▸ **Task requirements**
[A] Answer these questions from the passage on biomarkers, one line each:
(i) According to the quoted definition, where can a biomarker be found?
(ii) Which four disease fields does the passage say are exploring biomarkers?
(iii) For what three purposes are those fields exploring biomarkers?
[B] According to the passage on biomarkers, why is discovering cancer biomarkers with circulating tumor DNA one of the most active areas? Answer in one to three sentences.
[C] How might the passage on biomarker discovery go on? Write the next part, starting after its last sentence.

Biomarker discovery is one of the fastest growing fields in clinical diagnostics. A biomarker is defined as “a biological molecule found in blood, other body fluids, or tissues that is a sign of a normal or abnormal process, or of a condition or disease." Oncology, neurodegenerative disease, cardiovascular disease, and infectious disease fields are all exploring biomarkers for early detection, recurrence, and therapeutic monitoring. For example, discovering biomarkers for cancer using circulating tumor DNA is one of the most active areas, because tiny amounts of tumor DNA can be detected in blood by deep sequencing.

▸ **Extracted records**
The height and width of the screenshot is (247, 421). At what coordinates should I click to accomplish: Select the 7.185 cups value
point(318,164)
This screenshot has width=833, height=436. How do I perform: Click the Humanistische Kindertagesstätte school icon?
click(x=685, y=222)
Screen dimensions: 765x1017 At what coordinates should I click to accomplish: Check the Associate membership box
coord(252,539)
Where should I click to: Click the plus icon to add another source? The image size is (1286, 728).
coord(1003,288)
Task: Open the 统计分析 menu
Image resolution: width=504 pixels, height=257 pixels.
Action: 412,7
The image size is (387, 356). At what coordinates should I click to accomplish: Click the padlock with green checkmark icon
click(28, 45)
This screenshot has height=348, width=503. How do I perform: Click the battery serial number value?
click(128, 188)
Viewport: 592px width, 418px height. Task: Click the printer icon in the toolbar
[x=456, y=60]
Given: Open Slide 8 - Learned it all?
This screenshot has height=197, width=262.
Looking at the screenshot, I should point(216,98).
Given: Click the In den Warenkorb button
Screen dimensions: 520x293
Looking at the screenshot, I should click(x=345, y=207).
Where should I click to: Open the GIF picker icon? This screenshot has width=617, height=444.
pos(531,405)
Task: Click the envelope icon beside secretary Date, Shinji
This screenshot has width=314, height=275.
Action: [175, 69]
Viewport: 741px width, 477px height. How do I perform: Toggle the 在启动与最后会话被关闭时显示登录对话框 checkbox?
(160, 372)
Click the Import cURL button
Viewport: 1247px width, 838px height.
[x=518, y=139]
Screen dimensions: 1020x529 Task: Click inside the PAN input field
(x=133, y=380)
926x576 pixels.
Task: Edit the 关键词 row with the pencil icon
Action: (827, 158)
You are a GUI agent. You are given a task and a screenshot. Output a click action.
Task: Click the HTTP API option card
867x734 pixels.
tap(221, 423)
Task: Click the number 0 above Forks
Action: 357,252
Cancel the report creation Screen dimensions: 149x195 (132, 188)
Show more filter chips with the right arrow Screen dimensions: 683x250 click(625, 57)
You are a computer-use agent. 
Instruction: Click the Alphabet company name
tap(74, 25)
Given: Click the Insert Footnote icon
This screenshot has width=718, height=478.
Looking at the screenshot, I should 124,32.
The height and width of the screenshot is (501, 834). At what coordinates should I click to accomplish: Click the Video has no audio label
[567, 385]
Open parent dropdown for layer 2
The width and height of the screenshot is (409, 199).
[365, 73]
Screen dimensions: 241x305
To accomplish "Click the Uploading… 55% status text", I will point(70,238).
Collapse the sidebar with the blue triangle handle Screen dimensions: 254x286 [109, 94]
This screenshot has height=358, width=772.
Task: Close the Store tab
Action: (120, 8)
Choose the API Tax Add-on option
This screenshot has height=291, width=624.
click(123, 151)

▸ **Answers below**
[A]
(i) In blood, other body fluids, or tissues.
(ii) Oncology, neurodegenerative disease, cardiovascular disease, and infectious disease.
(iii) Early detection, recurrence, and therapeutic monitoring.

[B] It is one of the most active areas because deep sequencing can detect tiny amounts of tumor DNA in blood.

[C]
With the advent of newer technologies that can measure exceedingly low concentrations of nucleic acids (mRNAs, microRNAs) and proteins, we are discovering new biomarker candidates. In many cases, these molecules vary over a hundred-fold in concentration and, in some cases, over ten thousand–fold between ostensibly healthy individuals. How is this variation biologically possible? Biology is robust, and when one component in a system is perturbed, compensatory changes to maintain homeostasis occur in other pathways. For clinicians used to having normal ranges that vary by several-fold, it is exceedingly difficult to define “normal” when patient protein values can vary by over a thousand-fold. Additionally, it is possible that biomarker distribution in a population may be skewed rather than normally distributed. This variability means that sick individuals likely will have biomarker values that completely overlap with those of healthy controls. Disease will be noticeable only by observing changes in these values within individual patients.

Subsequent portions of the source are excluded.